◆ BRIEF ◆
Copy out every line of the records below, character for character, changing nothing.
━━━━━ SOURCE RECORDS ━━━━━
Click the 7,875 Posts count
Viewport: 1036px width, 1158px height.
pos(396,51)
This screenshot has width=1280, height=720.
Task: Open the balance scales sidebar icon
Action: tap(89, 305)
━━━━━
◆ WORKED SOLUTION ◆
Click the 7,875 Posts count
Viewport: 1036px width, 1158px height.
pos(396,51)
This screenshot has width=1280, height=720.
Task: Open the balance scales sidebar icon
Action: tap(89, 305)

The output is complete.